La lutte contre le blanchiment de capitaux et le financement du terrorisme (LBC/FT) a changé de dimension au Sénégal, passant d'une simple procédure technique à un impératif de sécurité nationale. Lors de la présentation du rapport d’activités 2025 de la Cellule nationale de traitement des informations financières (CENTIF) ce mardi à Dakar, son président, Cheikh Ahmadou Bamba Siby, a affirmé que ces défis constituent désormais des enjeux majeurs de souveraineté et de préservation de l'intégrité de l'économie nationale.
Face à une opinion publique de plus en plus exigeante en matière de transparence et de gouvernance financière, la CENTIF a choisi un format de présentation inédit, marquant une volonté d'ouverture vers la société civile. Selon M. Siby, cet intérêt croissant des populations démontre que la criminalité financière n'est plus uniquement l'affaire des enquêteurs et des magistrats, mais une problématique globale pouvant affecter la stabilité et la crédibilité même de l'État sénégalais.

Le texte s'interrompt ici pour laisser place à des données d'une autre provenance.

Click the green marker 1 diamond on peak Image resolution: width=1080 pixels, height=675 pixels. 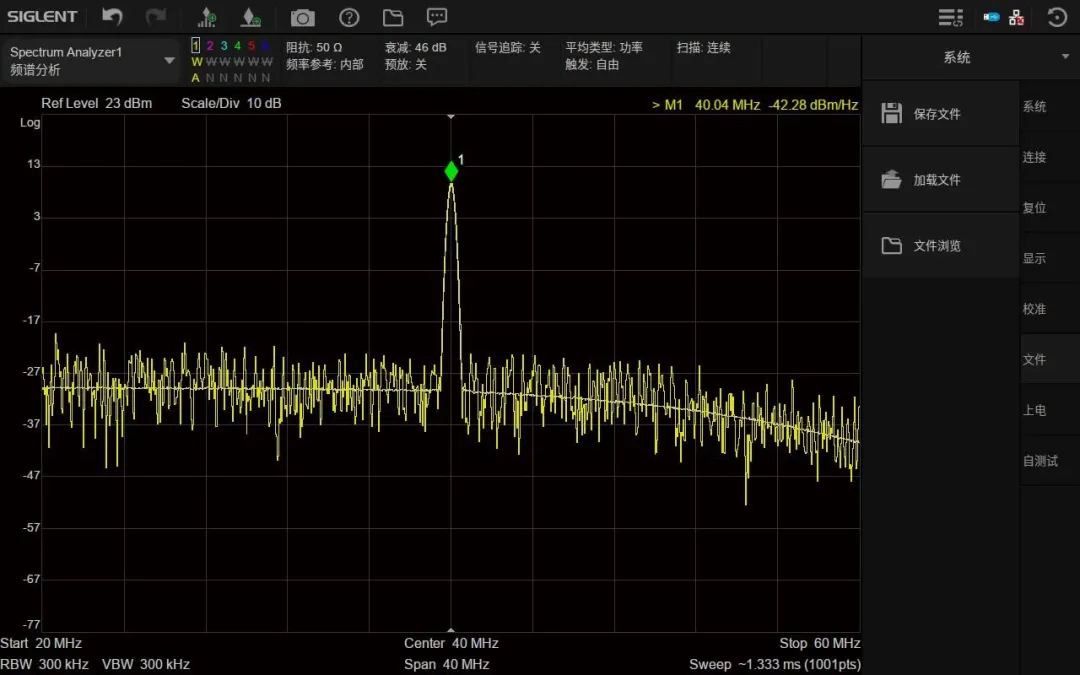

Le président de la CENTIF a particulièrement insisté sur le rôle pivot des médias dans ce dispositif de riposte. Il a appelé les professionnels de l'information à s'impliquer davantage dans la sensibilisation et la promotion d'une culture de vigilance collective. Pour l'institution, la collaboration avec la presse est essentielle pour instaurer une barrière efficace contre les flux financiers illicites, garantissant ainsi une résilience économique face aux menaces sécuritaires contemporaines.